***** EXTRACTED DATA

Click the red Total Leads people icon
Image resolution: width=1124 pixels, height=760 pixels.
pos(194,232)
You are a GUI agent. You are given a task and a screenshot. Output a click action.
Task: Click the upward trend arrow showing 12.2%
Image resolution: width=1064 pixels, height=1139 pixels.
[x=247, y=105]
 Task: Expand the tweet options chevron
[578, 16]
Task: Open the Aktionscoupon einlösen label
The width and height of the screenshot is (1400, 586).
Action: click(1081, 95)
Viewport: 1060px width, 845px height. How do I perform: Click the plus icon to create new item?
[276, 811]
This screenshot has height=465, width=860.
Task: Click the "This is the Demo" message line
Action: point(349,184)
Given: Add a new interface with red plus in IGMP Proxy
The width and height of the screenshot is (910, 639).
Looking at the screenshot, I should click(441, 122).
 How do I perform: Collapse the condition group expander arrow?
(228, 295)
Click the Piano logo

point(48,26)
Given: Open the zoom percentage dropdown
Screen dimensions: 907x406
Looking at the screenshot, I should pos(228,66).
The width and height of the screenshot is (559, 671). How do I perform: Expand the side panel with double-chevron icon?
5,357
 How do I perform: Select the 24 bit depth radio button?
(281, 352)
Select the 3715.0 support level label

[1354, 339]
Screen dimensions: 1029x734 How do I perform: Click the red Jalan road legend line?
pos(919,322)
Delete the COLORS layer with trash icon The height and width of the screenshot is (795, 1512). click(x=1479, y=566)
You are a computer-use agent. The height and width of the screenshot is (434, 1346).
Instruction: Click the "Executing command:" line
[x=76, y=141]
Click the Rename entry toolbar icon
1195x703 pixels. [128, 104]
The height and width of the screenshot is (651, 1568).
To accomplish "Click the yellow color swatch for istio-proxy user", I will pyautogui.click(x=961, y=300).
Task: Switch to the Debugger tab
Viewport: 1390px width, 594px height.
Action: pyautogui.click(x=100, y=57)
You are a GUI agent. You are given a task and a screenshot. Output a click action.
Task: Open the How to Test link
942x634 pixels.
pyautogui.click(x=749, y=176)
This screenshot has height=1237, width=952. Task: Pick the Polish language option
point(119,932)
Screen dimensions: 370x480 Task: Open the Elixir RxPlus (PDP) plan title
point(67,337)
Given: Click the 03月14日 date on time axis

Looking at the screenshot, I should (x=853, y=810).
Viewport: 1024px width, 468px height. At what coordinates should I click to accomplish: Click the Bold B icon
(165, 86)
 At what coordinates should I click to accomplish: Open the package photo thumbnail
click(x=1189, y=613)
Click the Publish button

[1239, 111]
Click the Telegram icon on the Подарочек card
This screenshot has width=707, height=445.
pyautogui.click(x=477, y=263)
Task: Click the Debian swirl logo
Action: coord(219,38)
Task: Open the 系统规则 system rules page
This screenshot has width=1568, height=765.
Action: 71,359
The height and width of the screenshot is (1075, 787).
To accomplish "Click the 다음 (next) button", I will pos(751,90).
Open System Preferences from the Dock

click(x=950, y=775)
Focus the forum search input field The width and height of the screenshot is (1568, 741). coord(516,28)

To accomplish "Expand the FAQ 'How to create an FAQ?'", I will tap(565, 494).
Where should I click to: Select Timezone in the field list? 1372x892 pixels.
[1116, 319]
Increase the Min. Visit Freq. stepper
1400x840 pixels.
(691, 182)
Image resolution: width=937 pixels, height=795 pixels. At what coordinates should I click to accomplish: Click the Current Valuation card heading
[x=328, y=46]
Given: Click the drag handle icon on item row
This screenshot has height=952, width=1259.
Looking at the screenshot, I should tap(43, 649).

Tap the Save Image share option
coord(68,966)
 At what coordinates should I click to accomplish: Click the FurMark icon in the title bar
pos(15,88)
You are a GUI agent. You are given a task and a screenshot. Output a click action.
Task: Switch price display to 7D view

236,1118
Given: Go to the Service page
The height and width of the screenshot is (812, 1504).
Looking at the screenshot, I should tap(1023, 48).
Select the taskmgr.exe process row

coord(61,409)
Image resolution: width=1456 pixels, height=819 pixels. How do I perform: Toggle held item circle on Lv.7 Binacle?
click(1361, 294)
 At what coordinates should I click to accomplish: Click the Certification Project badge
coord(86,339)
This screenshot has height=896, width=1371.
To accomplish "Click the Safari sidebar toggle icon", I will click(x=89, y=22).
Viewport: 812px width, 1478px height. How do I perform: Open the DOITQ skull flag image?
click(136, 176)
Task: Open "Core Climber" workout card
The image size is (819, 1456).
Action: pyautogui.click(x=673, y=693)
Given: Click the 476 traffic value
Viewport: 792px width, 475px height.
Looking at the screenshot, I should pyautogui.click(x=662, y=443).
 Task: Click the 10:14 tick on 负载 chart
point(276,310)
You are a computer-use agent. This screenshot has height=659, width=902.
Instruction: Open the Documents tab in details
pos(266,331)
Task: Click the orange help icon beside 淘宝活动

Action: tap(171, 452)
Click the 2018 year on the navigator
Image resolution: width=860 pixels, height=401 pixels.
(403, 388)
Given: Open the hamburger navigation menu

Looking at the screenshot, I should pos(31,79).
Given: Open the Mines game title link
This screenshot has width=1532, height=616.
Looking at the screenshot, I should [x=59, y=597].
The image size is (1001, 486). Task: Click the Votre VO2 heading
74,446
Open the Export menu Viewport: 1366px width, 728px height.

**********

TASK DIRECTIONS:
Please give the data again, starting at the line that contains "Select the 3715.0 support level label" and ending at the line that contains "point(119,932)", changing "screenshot" to "capture" and leaving everything else unchanged.

SOLUTION FOR THIS EXERCISE:
Select the 3715.0 support level label

[1354, 339]
Screen dimensions: 1029x734 How do I perform: Click the red Jalan road legend line?
pos(919,322)
Delete the COLORS layer with trash icon The height and width of the capture is (795, 1512). click(x=1479, y=566)
You are a computer-use agent. The height and width of the capture is (434, 1346).
Instruction: Click the "Executing command:" line
[x=76, y=141]
Click the Rename entry toolbar icon
1195x703 pixels. [128, 104]
The height and width of the capture is (651, 1568).
To accomplish "Click the yellow color swatch for istio-proxy user", I will pyautogui.click(x=961, y=300).
Task: Switch to the Debugger tab
Viewport: 1390px width, 594px height.
Action: pyautogui.click(x=100, y=57)
You are a GUI agent. You are given a task and a capture. Output a click action.
Task: Open the How to Test link
942x634 pixels.
pyautogui.click(x=749, y=176)
This capture has height=1237, width=952. Task: Pick the Polish language option
point(119,932)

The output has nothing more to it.